In the data below, find the line containing "Podmínky ochrany osobních údajů (40, 2486)", then set down that line and every later line up to and including the line containing "SUMCAŘINA (29, 130)", exactly.
━━━ Listed entries ━━━
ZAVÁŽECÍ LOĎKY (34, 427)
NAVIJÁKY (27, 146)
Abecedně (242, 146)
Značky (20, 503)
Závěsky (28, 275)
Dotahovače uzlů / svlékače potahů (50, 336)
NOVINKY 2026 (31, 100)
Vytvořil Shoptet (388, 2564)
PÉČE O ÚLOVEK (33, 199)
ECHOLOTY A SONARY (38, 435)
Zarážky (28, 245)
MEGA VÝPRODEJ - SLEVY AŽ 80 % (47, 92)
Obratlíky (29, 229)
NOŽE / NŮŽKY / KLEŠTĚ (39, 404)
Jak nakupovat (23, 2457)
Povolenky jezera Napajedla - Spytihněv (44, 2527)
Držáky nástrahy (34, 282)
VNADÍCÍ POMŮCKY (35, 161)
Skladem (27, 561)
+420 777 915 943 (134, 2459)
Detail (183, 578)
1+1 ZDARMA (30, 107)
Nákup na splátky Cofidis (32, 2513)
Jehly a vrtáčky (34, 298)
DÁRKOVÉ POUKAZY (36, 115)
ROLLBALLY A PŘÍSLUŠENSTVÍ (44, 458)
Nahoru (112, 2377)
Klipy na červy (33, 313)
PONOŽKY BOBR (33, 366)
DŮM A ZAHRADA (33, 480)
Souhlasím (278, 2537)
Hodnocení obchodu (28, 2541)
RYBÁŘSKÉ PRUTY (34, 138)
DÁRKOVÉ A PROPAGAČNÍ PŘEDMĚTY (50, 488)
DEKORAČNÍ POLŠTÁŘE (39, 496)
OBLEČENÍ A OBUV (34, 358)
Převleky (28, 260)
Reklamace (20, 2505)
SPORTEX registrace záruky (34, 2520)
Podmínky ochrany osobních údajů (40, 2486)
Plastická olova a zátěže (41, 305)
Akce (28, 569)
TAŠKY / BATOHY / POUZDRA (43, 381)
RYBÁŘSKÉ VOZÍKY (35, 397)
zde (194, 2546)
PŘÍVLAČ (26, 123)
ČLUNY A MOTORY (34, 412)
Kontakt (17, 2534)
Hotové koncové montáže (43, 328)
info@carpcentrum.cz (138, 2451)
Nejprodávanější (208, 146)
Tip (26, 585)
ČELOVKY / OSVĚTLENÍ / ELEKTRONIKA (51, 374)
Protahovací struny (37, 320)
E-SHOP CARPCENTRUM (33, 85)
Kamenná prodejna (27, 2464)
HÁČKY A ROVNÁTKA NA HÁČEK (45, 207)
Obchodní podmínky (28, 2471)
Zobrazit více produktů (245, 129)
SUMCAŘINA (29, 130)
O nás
━━━
Response area:
Podmínky ochrany osobních údajů (40, 2486)
Plastická olova a zátěže (41, 305)
Akce (28, 569)
TAŠKY / BATOHY / POUZDRA (43, 381)
RYBÁŘSKÉ VOZÍKY (35, 397)
zde (194, 2546)
PŘÍVLAČ (26, 123)
ČLUNY A MOTORY (34, 412)
Kontakt (17, 2534)
Hotové koncové montáže (43, 328)
info@carpcentrum.cz (138, 2451)
Nejprodávanější (208, 146)
Tip (26, 585)
ČELOVKY / OSVĚTLENÍ / ELEKTRONIKA (51, 374)
Protahovací struny (37, 320)
E-SHOP CARPCENTRUM (33, 85)
Kamenná prodejna (27, 2464)
HÁČKY A ROVNÁTKA NA HÁČEK (45, 207)
Obchodní podmínky (28, 2471)
Zobrazit více produktů (245, 129)
SUMCAŘINA (29, 130)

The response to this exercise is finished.